- **TEXT**:
Just Because You Can, Doesn’t Mean You Should

I am seeing an increasing number of people of late suggesting loopholes in the Hugo Award rules whereby things that you would not expect to be eligible in a category could be argued as being eligible. Typically this involves work that ought to belong in one of the more competitive categories being moved into one that is seen as a soft option. The most obvious examples are getting professional work nominated in the fan categories, and getting anything into Related Work.

Now obviously there are reasons why such things might be legitimate. It is OK for a professional writer or artist to do fan work as well. It is quite another to suggest nominated work that was clearly well paid as fan work. Equally Related Work is a catch-all category for work that can’t be nominated anywhere else, but that doesn’t mean that things that clearly do belong somewhere else should be moved to Related Work.

There are a number of reasons why this sort of thing is bad. Firstly, it discredits the awards, because it makes it look like the way to win is to exploit the rules, rather than produce good work. Of course there are people who think that discrediting the Hugos is a fine and upstanding moral cause, but thankfully they are more noise than anything else.

Reason two is that is can make problems with the rules harder to fix. If a category definition is unclear then it is normally sufficient to ask the Business Meeting to pass an amendment clarifying the situation. That will probably go through on the nod. It still takes two years, but it is uncontroversial. However, if someone has taken advantage of that lack of clarity and gotten nominated because of it, fixing the problem will be much harder. Everyone who is a fan or friend of the person who got nominated, and everyone who hopes to follow in their footsteps, will immediately yell UNFAIR! It will be seen that a possible route to nomination is being taken away. All fandom will be plunged into angry exchanges on social media.

Interestingly this is an example where Cheryl’s Second Law is not crazy enough. The Second Law states that something has to happen twice for something to become a sacred and holy tradition of fandom that must be defended. With the Hugos, nomination need only happen once to become sacred.

Finally, encouraging people to nominate works in line with a perceived loophole can cause people to waste nominations, and thereby cause works to miss getting on the final ballot. To understand why that is, you have to look at the rules for moving nominations between categories.

- **INFORMATION SHOWN**:
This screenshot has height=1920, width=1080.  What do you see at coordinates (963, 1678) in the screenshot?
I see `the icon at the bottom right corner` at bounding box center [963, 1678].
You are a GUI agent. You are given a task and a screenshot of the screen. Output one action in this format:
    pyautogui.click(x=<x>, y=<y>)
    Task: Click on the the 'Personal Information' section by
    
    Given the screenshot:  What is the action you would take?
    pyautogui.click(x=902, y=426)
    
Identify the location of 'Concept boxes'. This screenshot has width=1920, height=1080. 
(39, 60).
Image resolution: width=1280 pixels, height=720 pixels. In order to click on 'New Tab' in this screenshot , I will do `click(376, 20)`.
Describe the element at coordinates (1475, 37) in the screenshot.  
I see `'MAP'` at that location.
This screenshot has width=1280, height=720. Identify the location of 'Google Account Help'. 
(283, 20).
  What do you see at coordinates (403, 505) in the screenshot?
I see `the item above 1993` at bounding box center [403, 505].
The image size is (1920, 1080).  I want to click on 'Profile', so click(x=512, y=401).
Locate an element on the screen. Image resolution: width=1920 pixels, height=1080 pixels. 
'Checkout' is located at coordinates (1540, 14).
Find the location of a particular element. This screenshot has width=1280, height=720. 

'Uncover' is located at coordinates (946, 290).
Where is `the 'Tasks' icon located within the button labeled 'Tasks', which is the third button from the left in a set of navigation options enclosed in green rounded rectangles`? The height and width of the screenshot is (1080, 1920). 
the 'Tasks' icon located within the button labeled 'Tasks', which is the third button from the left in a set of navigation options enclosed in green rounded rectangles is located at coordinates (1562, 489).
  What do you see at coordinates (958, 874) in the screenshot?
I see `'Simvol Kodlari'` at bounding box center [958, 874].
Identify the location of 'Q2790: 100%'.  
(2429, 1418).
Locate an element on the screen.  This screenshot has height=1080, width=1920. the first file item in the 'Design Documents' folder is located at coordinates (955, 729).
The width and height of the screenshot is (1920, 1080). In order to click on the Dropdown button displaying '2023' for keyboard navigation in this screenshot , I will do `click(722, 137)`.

- **STATED PROBLEM A**: In the essay on Hugo Award loopholes, how long does it still take to pass an amendment clarifying an unclear category definition?
- **STATED PROBLEM B**: Please carry the essay on Hugo Award loopholes forward from its last sentence.
The records have no role in this.

- **OUTPUT A**: Two years.

- **OUTPUT B**:
It is not the job of the Hugo Administrators to look for reasons to disqualify nominations. Normally they will bend over backwards to try to accommodate the voters’ wishes. That includes fixing obvious mistakes.

For example, suppose you mistakenly think that a work must be a novel because it was published as a book, not in a magazine, but it fact by length it is only a novelette. The Administrator will remove that work from your list of nominated novels. But, as you clearly liked the work, they will look to move the nomination to the correct category. However, there is a firm rule that you cannot nominate more than five works in any one category. If you had less than five works in Novelette, then the work you wrongly put in Novel can be moved. But if you have filled the Novelette ballot then the incorrect nomination is wasted.

This is why it can be very dangerous to try to exploit loopholes. To take another common example that I have seen touted for this year, it may seem from last year’s odd ruling about “The Lady Astronaut of Mars” that audiobooks are eligible in both fiction and dramatic presentation categories, but you have no guarantee that this year’s Administrator will follow that ruling. If you fill up your BDP: Short Form nominations with stories you have also nominated in fiction categories, and it is ruled that audiobooks can only be eligible in one category at a time, then you will have wasted five nominations.

In the later case, your nominations in one or other of the categories will still stand, and the works will not be disadvantaged. However, in the earlier example, losing your nomination because you thought a novelette was actually a novel, and you nominated five other novelettes, may be that one vote that makes the difference between the work getting on the ballot, and it not doing so.

So please, don’t risk wasting your nominations, and don’t risk harming the chances of works that you like, by trying to be clever.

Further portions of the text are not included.